75-unit Complex for Low-income Seniors to Open Next Year in Pembroke Pines
By Chris Guanche, Forum Publishing Group
Ground was recently broken on a new senior residential facility in Pembroke Pines. A 75-unit complex will be built at the 25-acre Douglas Gardens North Campus, which is operated by Miami Jewish Health Systems.
The new facility will join two others on the campus that already house low-income seniors. To qualify for a lease, prospective residents must meet certain age and income requirements. Applicants must be age 55 or older, and yearly income cannot exceed $27,750 for a single person, $31,700 for a married couple. And there’s already a waiting list with more than 500 people on it for a building that won’t open until mid to late 2012.
“There’s no doubt that it will open full,” said Morris Funk, chief operating officer of Miami Jewish Health.
The waiting list highlights the need for low-income senior housing, Funk said. However, funding for a new facility will be harder to come by in the future. The new building is being constructed with a $10.5 million grant from the U.S. Department of Housing and Urban Development’s Section 202 Supportive Housing for the Elderly program. That program is being phased out, and the new Douglas Gardens building is one of only two Florida projects to receive funding this year through the grant.
The new building will differ in some aspects from its neighbors. The building will be constructed to obtain a silver LEED certification. LEED, or Leadership in Energy and Environmental Design, is a building standard created by the U.S. Green Building Council. The LEED standard focuses on environmentally sustainable construction and maintenance standards, including energy efficiency.
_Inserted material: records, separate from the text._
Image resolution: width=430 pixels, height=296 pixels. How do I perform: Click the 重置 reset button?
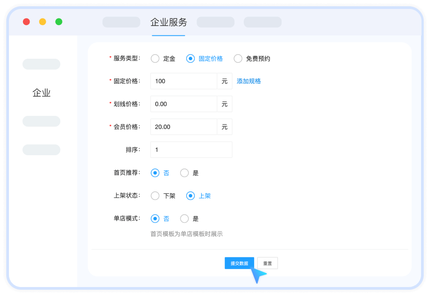pyautogui.click(x=268, y=263)
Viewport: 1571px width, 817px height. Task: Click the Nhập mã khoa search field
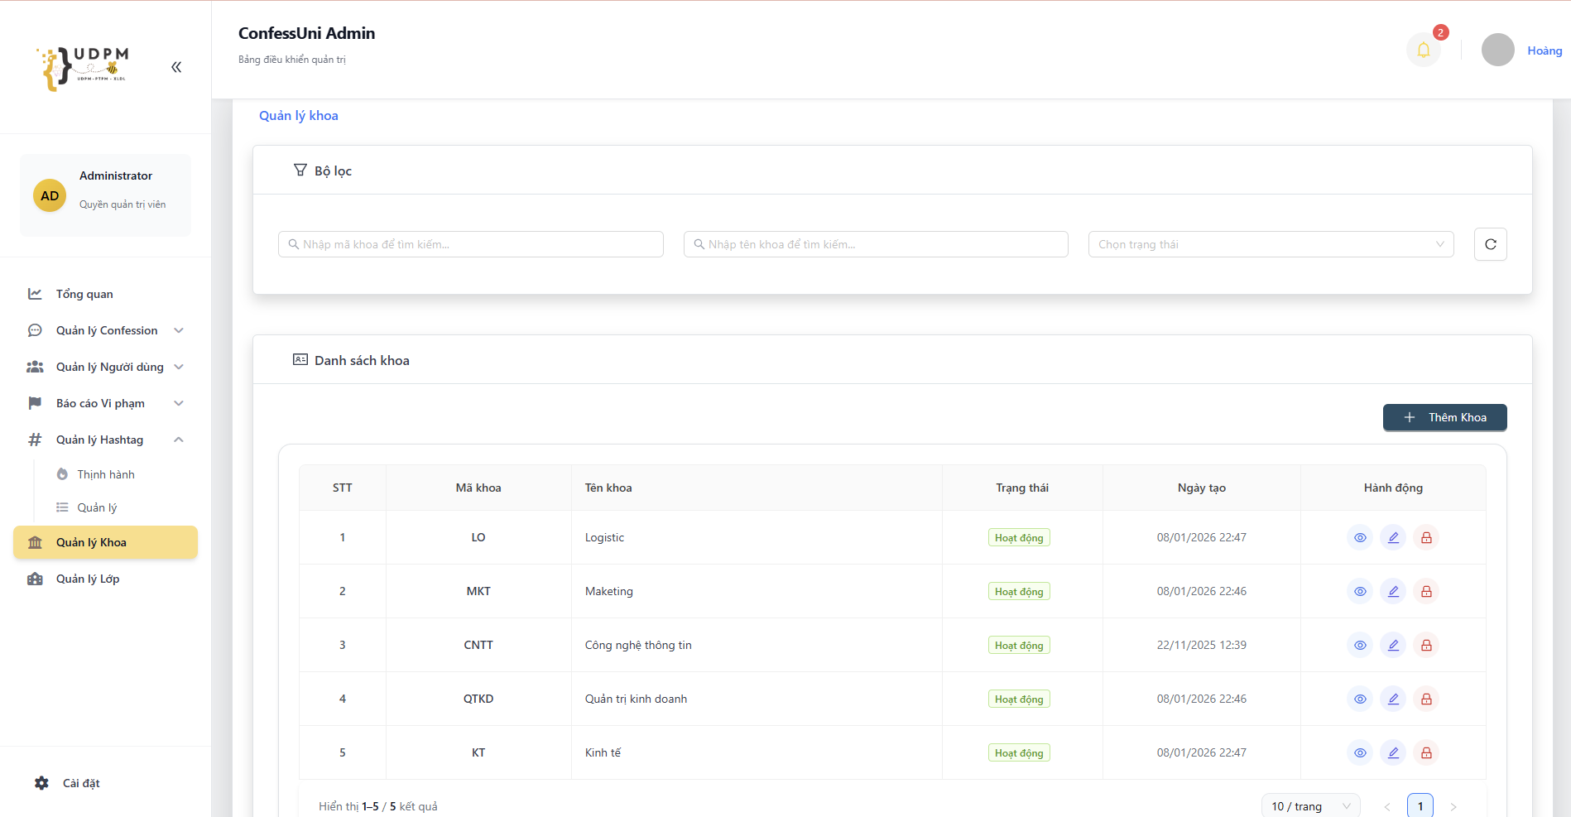tap(470, 244)
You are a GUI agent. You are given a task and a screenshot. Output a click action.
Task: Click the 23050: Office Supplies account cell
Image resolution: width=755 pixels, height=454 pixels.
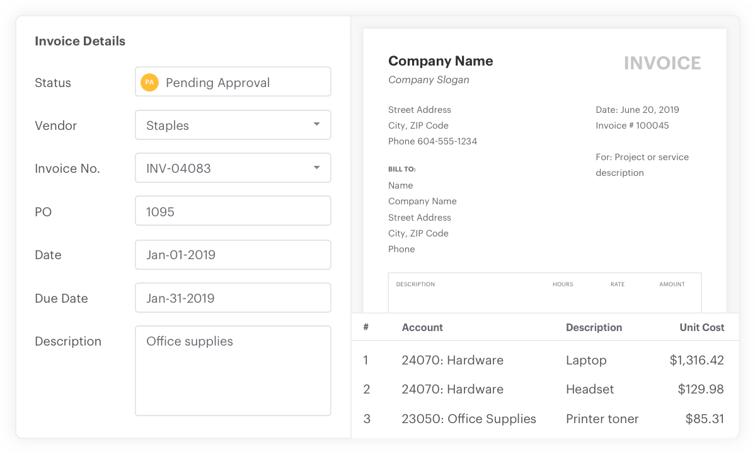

Funk said the standards will help the building cut down on expenses such as electrical and air conditioning costs.
“There’s a slightly higher initial cost, but the savings will be great down the line,” Funk said. “We think it’s in the best interest of the community to find a way to do that within the HUD grant.”
Another feature the new building will have that its neighbors don’t is an emergency generator. Funk said that would allow the building to serve as a hurricane shelter for its residents, as well as those of the other two buildings.
“We’ll be able to weather out any kind of hurricane,” Funk said.
Funk said the Douglas Gardens North Campus has enough space for more buildings, but Miami Jewish Health will have to look at alternative funding options in the face of decreased federal assistance. What those options are remains to be seen, though.
“We just don’t have an answer for that today,” Funk said.